Altri sensori integrabili in auto

L’evoluzione dei dispositivi di sicurezza attiva in ambito automotive ha portato ad una fascia di funzioni via via più ampia: i sensori più moderni, ad esempio, riescono a rilevare non soltanto l’intensità della pioggia e delle fonti di luce esterna all’auto, ma anche altri elementi come ad esempio umidità, calore provocato dai raggi del sole nell’abitacolo, il grado di luce all’interno del veicolo e altri fenomeni atmosferici (soprattutto invernali).
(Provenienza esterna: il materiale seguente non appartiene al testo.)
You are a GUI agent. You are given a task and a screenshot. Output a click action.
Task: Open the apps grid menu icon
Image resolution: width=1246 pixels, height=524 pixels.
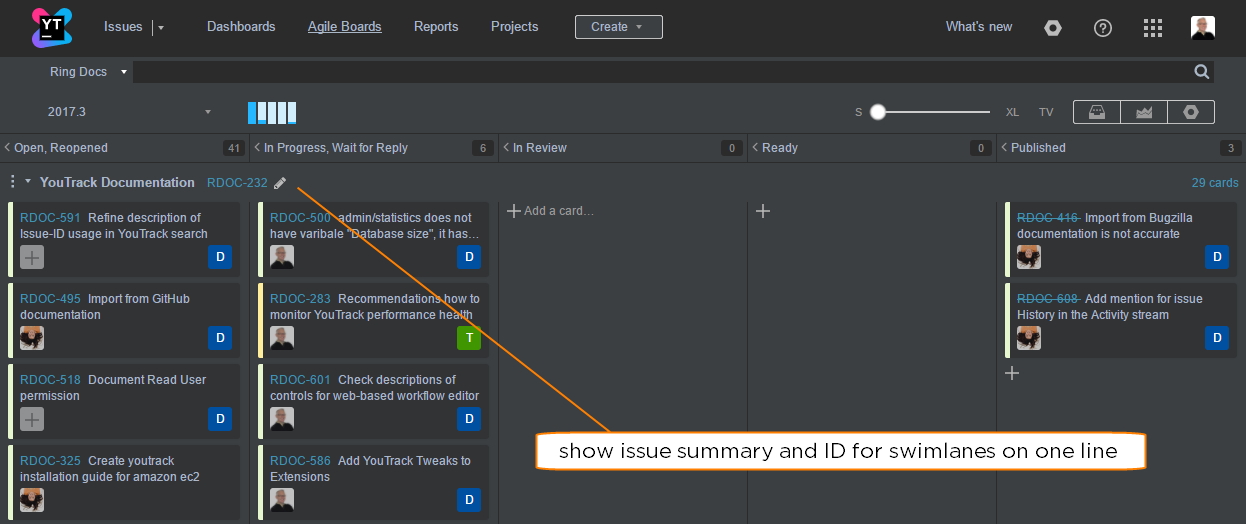(x=1153, y=28)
Di seguito alcuni dei principali sensori automatici di rilevamento.

Sensore appannamento

Il sensore di appannamento funziona “in tandem” con l’impianto di climatizzazione/riscaldamento dell’auto: rileva la temperatura e il grado di umidità che sono presenti nell’abitacolo, e comunica i dati alla centralina elettronica di gestione del climatizzatore. Quest’ultima si incarica di regolare la portata e la temperatura del “clima” in modo da evitare l’appannamento dei vetri.

Sensore solare

Anche il sensore solare costituisce uno strumento utile per il comfort a bordo e, di conseguenza, per la sicurezza di marcia. Il suo compito consiste nel rilevare l’intensità dell’irraggiamento solare all’interno della vettura, e inviare i dati raccolti alla centralina di gestione del climatizzatore in modo da regolare la temperatura ottimale nell’abitacolo.

Sensore display

Il sensore display regola l’intensità luminosa dello schermo centrale collocato nella plancia della vettura in funzione delle condizioni di luce in un preciso momento: ne guadagnano la leggibilità del display e il minor affaticamento agli occhi di conducente e passeggeri.

Sensore ghiaccio-neve

Il sensore ghiaccio-neve rileva l’eventuale presenza di ghiaccio sul parabrezza a veicolo fermo, in modo da disattivare il tergicristallo per evitare di rovinare le spazzole. Se l’auto è in movimento e inizia a nevicare, il dispositivo funziona allo stesso modo del sensore pioggia: aziona, cioè, in automatico il tergicristallo. In genere, al sensore neve-ghiaccio è collegato un sistema di riscaldamento del parabrezza, che agisce sul climatizzatore per evitare il formarsi di condensa sul parabrezza.